Lowry v. CommonwealthAnnotate this Case
424 S.W.2d 841 (1968)
Donnie E. LOWRY, Appellant, v. COMMONWEALTH of Kentucky, Appellee.
Court of Appeals of Kentucky.
February 23, 1968.
*842 Robert L. Gullette, Nicholasville, for appellant.
Robert Matthews, Atty. Gen., James H. Barr, Asst. Atty. Gen., Frankfort, for appellee.
Donnie E. Lowry appeals from a judgment of conviction of grand larceny. He was sentenced to serve one year in the penitentiary. The question involved on the appeal is whether the circuit court had jurisdiction to try the appellant on an indictment made after he became eighteen years of age, when he was under that age at the time of the offense and no proceeding had been commenced in the juvenile session of the county court prior to his becoming eighteen years of age.
The appellant is charged with stealing $100 from a service station on January 16, 1967. At that time appellant was approximately seventeen years and ten months old. On March 13, 1967, five days before he became eighteen years of age, he was indicted. On March 31, 1967, that indictment was dismissed. The matter was again referred to the grand jury. On June 24, 1967, appellant was reindicted, a second motion to dismiss was overruled, and he was tried and convicted.
The pertinent portion of the statute, KRS 208.020(1)(a), follows:"(1) The juvenile session of the county court of each county shall have exclusive jurisdiction in proceedings concerning any child, living, or found, within the county and has not reached his eighteenth birthday: (a) Who has committed a public offense, * * *."
Appellant relies on cases decided under Carroll's Kentucky Statutes, Section 331e, 1915 Edition, later incorporated in KRS 199.020 and 199.080, the pertinent part of which provided:"(2) The county court of the several counties of this State shall have exclusive jurisdiction in all cases coming within the terms and provisions of this act."
In Mattingly v. Commonwealth, 171 Ky. 222, 188 S.W. 370, this provision was construed to mean that the juvenile court had exclusive jurisdiction over an adult who had committed an offense while still a minor.
In 1952 the juvenile court jurisdiction provision was changed to read as follows:"Any person who is alleged to have violated or attempted to violate any federal or state law, or municipal ordinance, prior to having reached his eighteenth birthday shall, if proceedings concerning him are instituted prior to his twentieth birthday, be dealt with as provided in KRS 208.010 to 208.590 for a child." Kentucky Acts, 1952, Chapter 161, Section 2.
This "twentieth birthday" provision was repealed in 1956, and the statute was re-enacted substantially in its present form. Kentucky Acts, 1956, Chapter 157, Sections 22 and 23. It should be noted that prior to 1952, a juvenile court had exclusive jurisdiction over any person, regardless of age, who had committed an offense before reaching the age of eighteen years. By the change in the statute, the exclusive juvenile court jurisdiction was limited to "proceedings * * * instituted prior to his twentieth *843 birthday." This limitation was later omitted.
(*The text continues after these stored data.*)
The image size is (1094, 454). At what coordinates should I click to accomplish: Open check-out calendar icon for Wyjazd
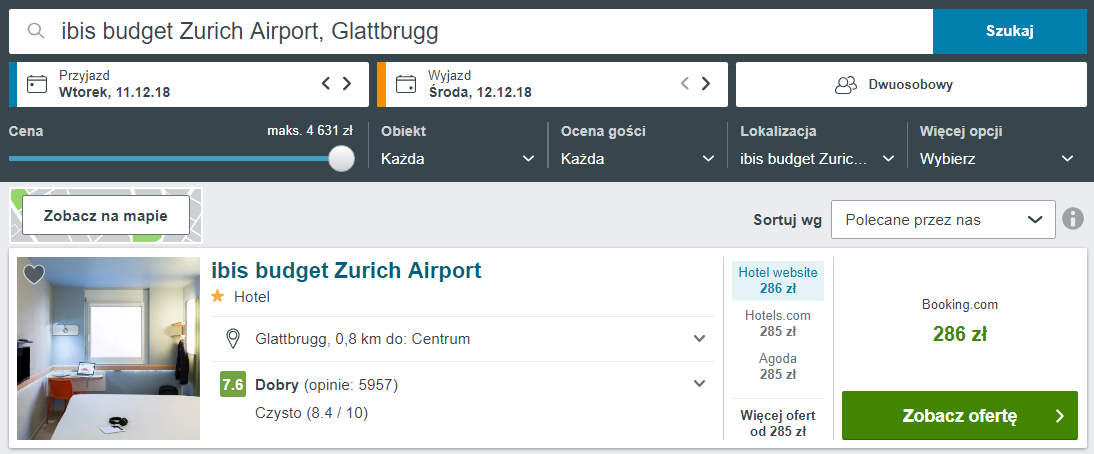coord(406,84)
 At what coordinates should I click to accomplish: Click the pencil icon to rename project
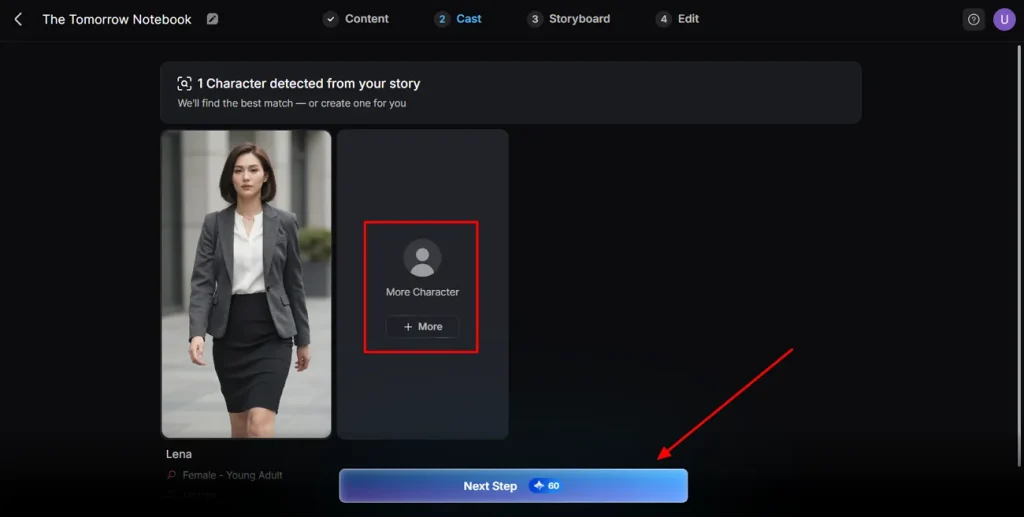(212, 19)
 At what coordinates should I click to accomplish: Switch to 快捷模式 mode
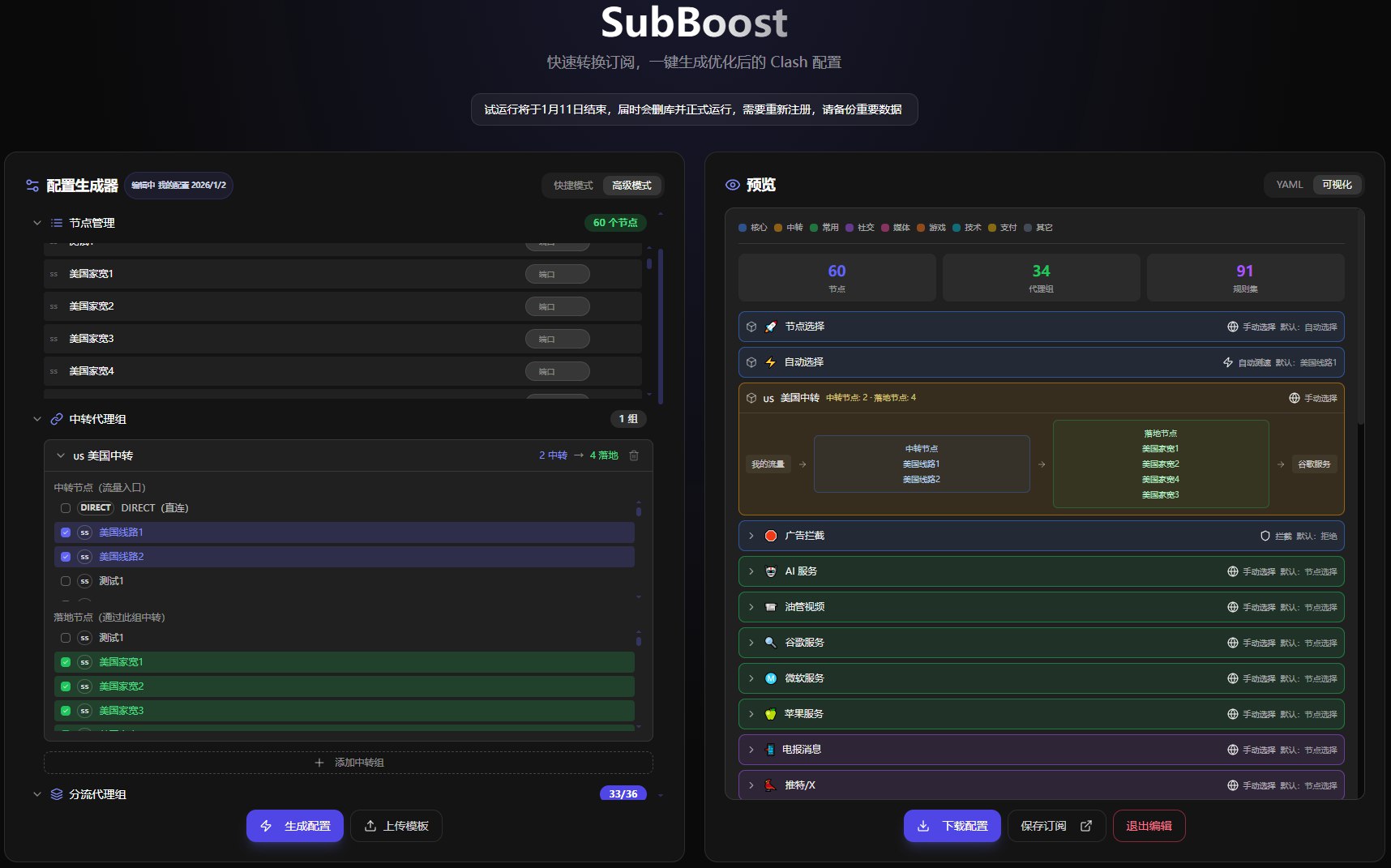click(573, 186)
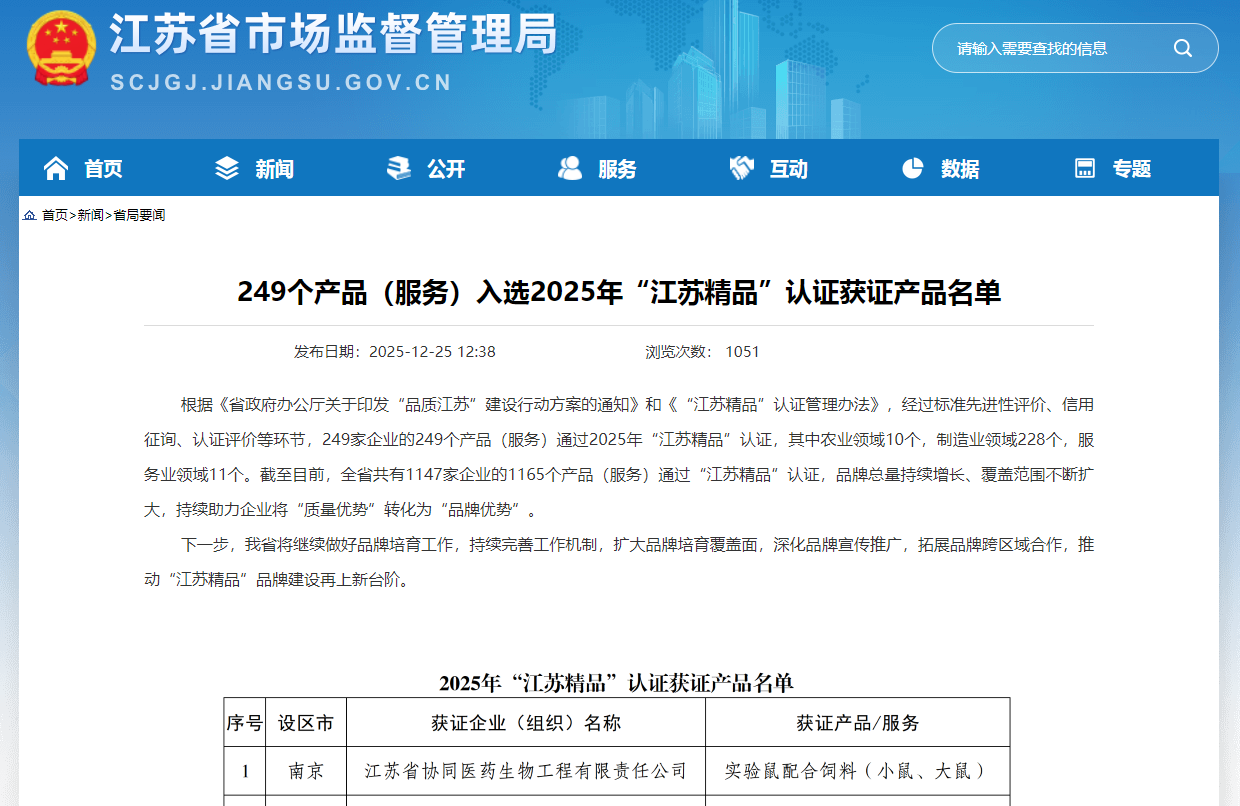The height and width of the screenshot is (806, 1240).
Task: Click the search magnifier icon
Action: (1183, 48)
The present statute, in effect, says that the juvenile court shall have exclusive jurisdiction in proceedings concerning any child who has not reached his eighteenth birthday. It is silent concerning a person who has reached the age of eighteen years before any proceedings are instituted. This is indicative of a legislative intent to restrict proceedings in the juvenile court to persons who are proceeded against therein before becoming eighteen years of age. The exception in KRS 208.020(1) (a), which provides that a child sixteen years of age or older who commits a moving motor vehicle offense shall not be tried in juvenile court but shall be tried as any adult offender, is a further indication of a legislative intent to limit the exclusive jurisdiction of the juvenile court.
In Smith v. Commonwealth, Ky., 412 S.W.2d 256, it was recognized that since 1911, juvenile court proceedings are directed toward the rehabilitation of the juvenile and are not considered as criminal proceedings. The history of such legislation indicates such a purpose. The recent changes in the statutes defining the jurisdiction of the juvenile court confirm this conclusion. The trend in our statutes has been to restrict jurisdiction so far as criminal matters are involved.
The conclusion is thus reached that under the language of KRS 208.020, the juvenile court has exclusive jurisdiction only when the proceedings are instituted against a child who has not reached his eighteenth birthday. The indictment here was made after appellant's eighteenth birthday. As was pointed out by the trial court, it would be rather ridiculous to return a sixty-year-old man to the juvenile court because his crime had been committed before he had reached eighteen years of age, especially in view of the fact that the juvenile court's power to impose or maintain correctional treatment ends when the juvenile becomes twenty-one. KRS 208.200(1) (c). Our conclusion is in harmony with the majority rule that the age of the offender at the time the proceedings are instituted should control the jurisdiction of the juvenile court. See Annotation, 89 A.L.R.2d 506. The trial court correctly so held.